Oris Divers Sixty-Five
The timing bezel of a diver does not make the Oris Divers Sixty-Five a 1:1 visual alternative to the Brick Watch Company Classic ’22, but when looking for a watch at this price point, especially up against a Brick Watch Company product, it is definitely worthy of being in the conversation. Plus, the dive-watch aesthetic is immensely popular, so I suspect nobody will really take issue. Movement-wise, this diver actually utilises a SW 200-1 base, so it is even with the Classic ’22 in this regard. Where it separates itself is in its aesthetic and quality in build.

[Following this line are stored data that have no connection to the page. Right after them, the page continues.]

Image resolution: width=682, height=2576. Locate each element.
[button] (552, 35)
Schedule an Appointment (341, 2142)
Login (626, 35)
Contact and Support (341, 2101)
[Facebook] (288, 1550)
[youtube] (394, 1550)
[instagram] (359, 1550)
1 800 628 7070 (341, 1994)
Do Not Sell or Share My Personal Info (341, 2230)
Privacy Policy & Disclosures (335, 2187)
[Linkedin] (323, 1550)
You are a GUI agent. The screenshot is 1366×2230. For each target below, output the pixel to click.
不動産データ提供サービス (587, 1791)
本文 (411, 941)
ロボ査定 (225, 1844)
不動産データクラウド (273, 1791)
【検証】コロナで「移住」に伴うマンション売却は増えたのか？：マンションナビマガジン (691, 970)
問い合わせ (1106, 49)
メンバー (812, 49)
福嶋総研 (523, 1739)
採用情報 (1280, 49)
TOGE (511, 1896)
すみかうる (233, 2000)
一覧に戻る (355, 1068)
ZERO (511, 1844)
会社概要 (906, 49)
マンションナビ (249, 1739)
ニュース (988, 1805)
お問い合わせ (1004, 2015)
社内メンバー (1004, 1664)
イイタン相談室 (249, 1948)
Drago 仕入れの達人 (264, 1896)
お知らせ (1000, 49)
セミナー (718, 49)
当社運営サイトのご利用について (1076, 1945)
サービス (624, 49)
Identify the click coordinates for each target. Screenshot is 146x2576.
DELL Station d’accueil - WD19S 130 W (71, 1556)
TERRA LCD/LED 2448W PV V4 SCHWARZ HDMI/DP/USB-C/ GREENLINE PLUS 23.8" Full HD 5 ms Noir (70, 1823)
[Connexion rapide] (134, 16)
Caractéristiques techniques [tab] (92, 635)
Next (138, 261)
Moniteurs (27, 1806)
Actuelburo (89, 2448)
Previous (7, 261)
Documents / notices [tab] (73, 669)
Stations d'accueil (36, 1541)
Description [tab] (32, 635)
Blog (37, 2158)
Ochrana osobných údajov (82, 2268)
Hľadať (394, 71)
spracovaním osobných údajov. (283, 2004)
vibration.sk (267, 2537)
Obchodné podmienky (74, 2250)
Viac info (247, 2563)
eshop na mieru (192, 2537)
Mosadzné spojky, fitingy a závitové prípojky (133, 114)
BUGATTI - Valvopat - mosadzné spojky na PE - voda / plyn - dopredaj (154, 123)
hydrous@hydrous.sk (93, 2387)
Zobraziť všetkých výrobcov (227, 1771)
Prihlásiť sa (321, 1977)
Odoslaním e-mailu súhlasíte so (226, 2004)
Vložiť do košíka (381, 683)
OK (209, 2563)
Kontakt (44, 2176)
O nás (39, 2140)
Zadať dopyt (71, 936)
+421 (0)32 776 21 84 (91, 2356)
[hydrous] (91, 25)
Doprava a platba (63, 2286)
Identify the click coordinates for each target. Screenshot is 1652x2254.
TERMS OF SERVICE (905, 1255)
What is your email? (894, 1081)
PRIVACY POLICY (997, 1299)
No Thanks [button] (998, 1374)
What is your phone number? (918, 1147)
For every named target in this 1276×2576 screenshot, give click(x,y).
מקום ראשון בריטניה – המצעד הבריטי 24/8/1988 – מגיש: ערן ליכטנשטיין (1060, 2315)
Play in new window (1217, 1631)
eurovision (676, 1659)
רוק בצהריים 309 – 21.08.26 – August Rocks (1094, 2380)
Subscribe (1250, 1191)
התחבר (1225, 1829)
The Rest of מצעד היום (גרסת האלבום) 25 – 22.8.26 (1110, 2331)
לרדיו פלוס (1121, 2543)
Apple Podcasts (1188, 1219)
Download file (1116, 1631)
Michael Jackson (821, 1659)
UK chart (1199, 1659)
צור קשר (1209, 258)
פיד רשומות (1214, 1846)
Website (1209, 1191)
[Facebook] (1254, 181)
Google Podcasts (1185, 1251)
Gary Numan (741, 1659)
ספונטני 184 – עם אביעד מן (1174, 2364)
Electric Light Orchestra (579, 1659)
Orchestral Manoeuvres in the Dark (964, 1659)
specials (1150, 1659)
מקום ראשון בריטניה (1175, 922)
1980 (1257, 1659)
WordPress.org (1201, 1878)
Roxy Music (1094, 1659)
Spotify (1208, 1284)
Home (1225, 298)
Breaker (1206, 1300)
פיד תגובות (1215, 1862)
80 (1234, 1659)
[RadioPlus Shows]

The Divers Sixty-Five, as its name suggests, is largely vintage-inspired. It offers screw-down crown secured, 100 meter water-resistant diver with an aged tone to the luminous hands and markers, a faux-riveted bracelet, an aluminium timing bezel insert, and a domed sapphire crystal to evoke the acrylic crystals of the past. This example, with a dark matte blue dial, is extremely versatile – equally worthy of desk diving in the office as it is diving into the ocean on vacation.